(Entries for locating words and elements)
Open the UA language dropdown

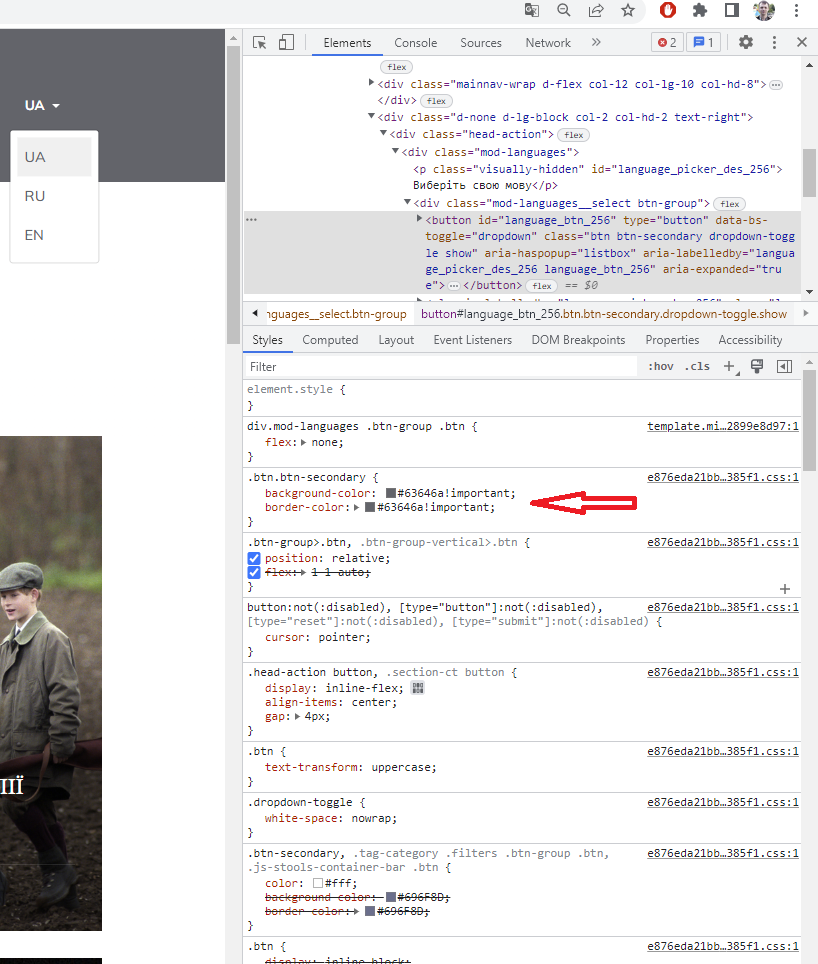[43, 106]
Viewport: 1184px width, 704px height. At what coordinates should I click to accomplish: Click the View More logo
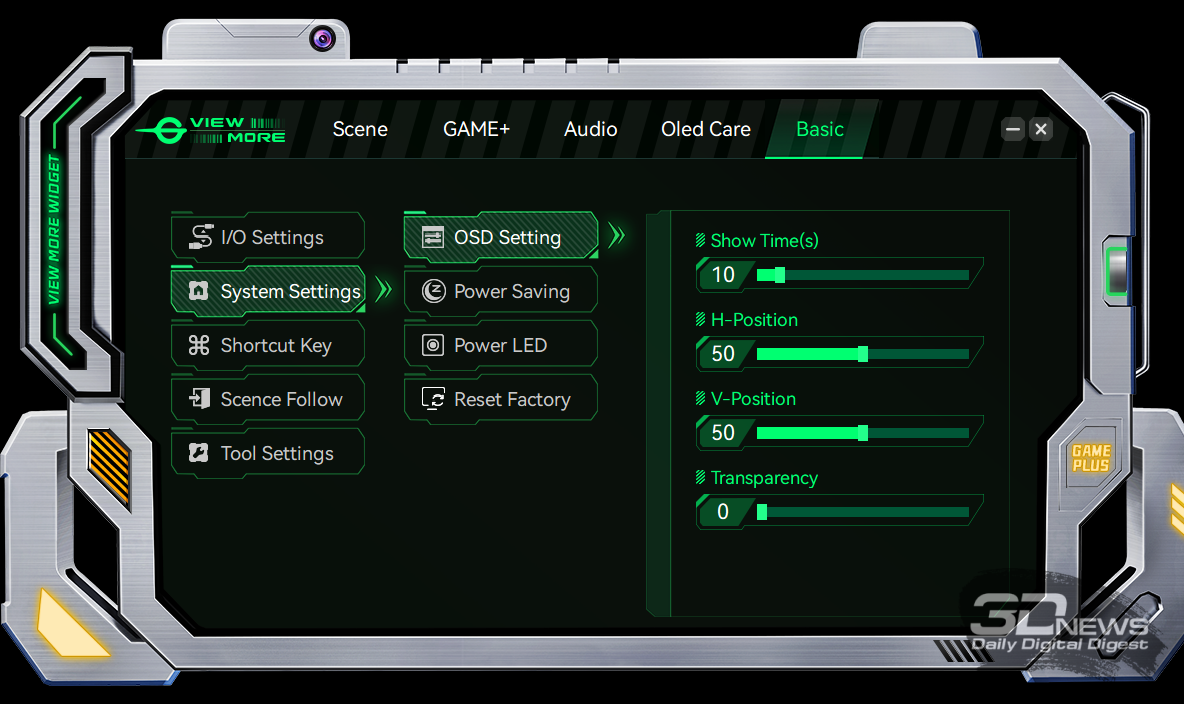pos(211,130)
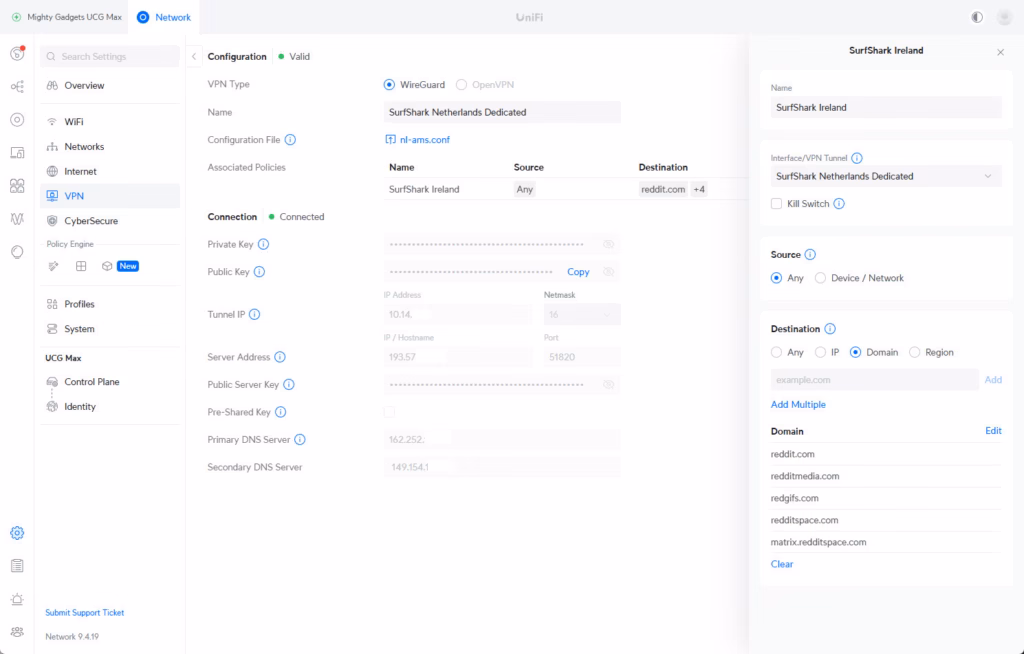Click info icon beside Destination heading

click(x=831, y=329)
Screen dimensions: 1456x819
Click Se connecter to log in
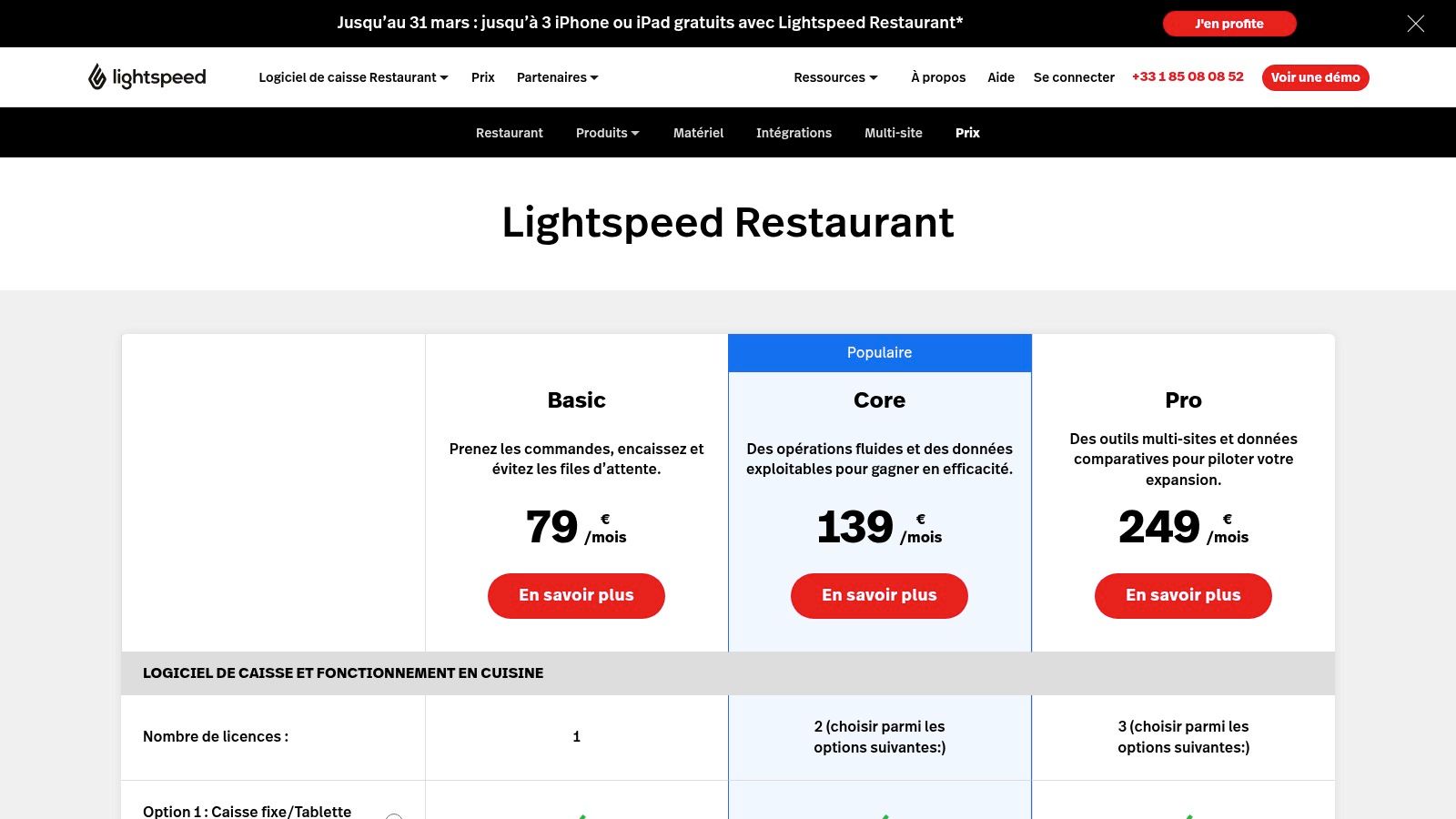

◆ Task requirements
Convert the entries above into a JSON list of strings with one string per line, omitting blank lines and the pictures.

◆ Solution to this problem
[
  "Open the UA language dropdown",
  "[43, 106]",
  "Viewport: 1184px width, 704px height. At what coordinates should I click to accomplish: Click the View More logo",
  "pos(211,130)",
  "Click info icon beside Destination heading",
  "click(x=831, y=329)",
  "Screen dimensions: 1456x819",
  "Click Se connecter to log in"
]